===== Material for this exercise

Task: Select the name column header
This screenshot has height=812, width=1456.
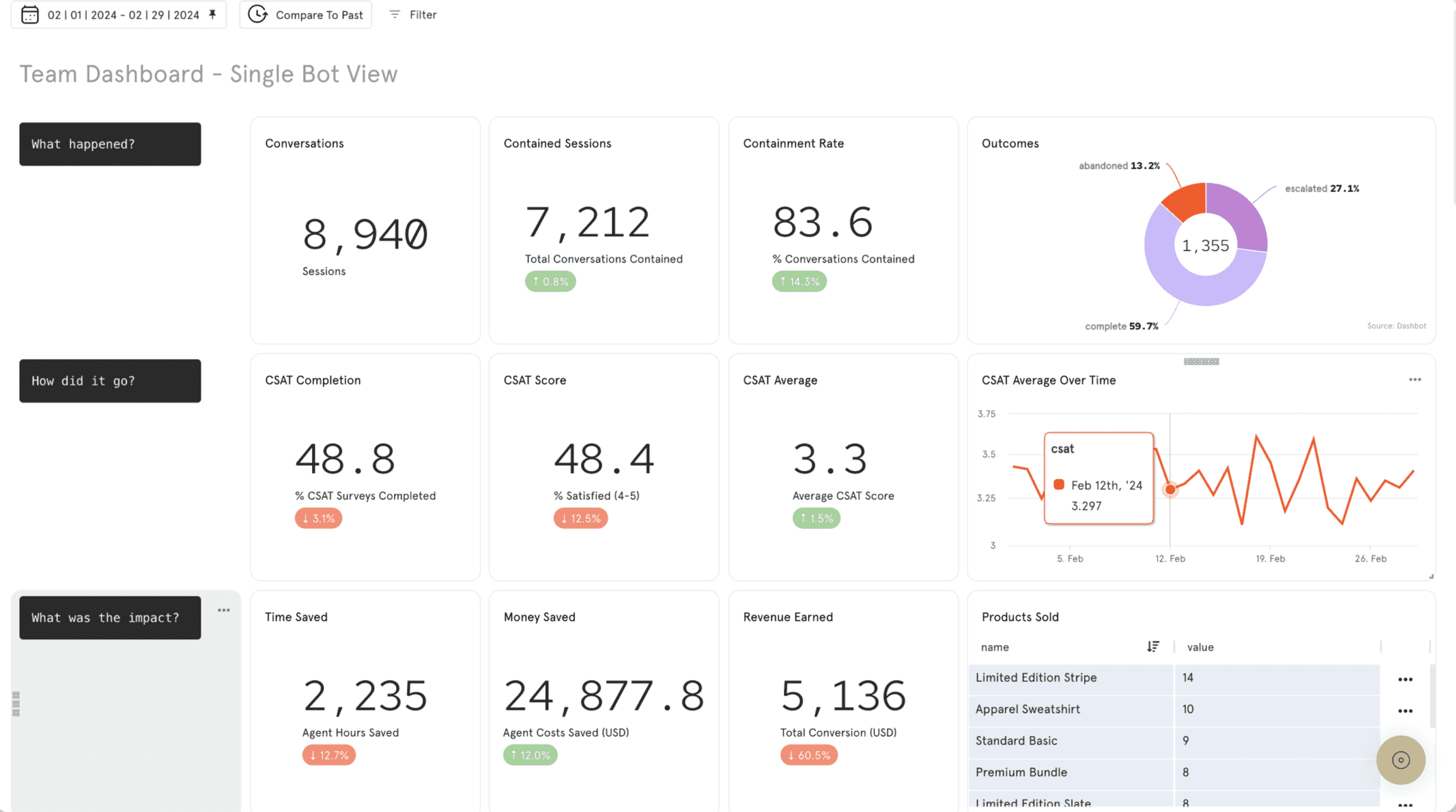Action: tap(995, 647)
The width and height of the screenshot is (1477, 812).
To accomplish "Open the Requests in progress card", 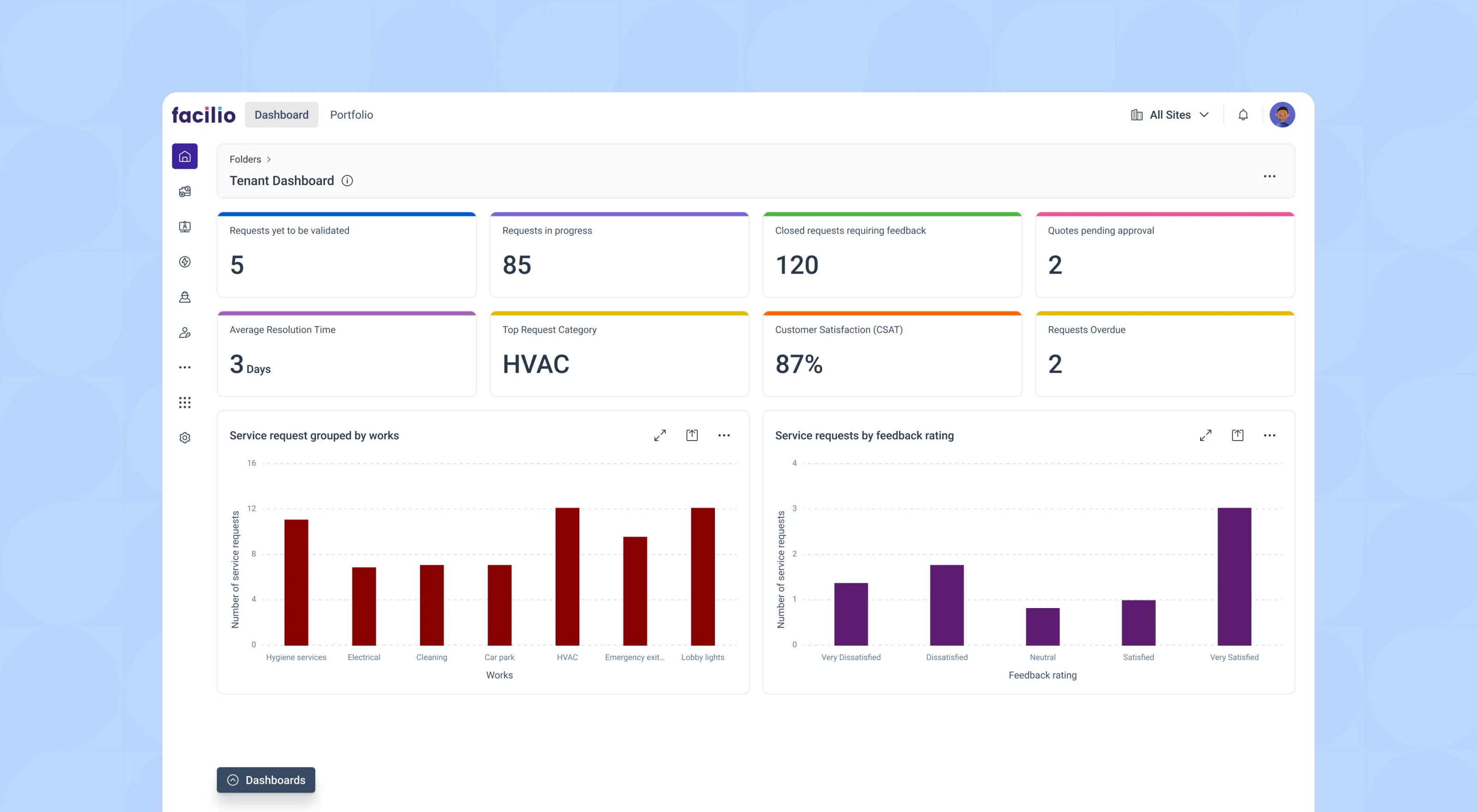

==========

What needs to be done:
The records above should be retyped in full and exactly; omit the pictures.

Your response:
Task: Select the name column header
This screenshot has height=812, width=1456.
Action: tap(995, 647)
The width and height of the screenshot is (1477, 812).
To accomplish "Open the Requests in progress card", 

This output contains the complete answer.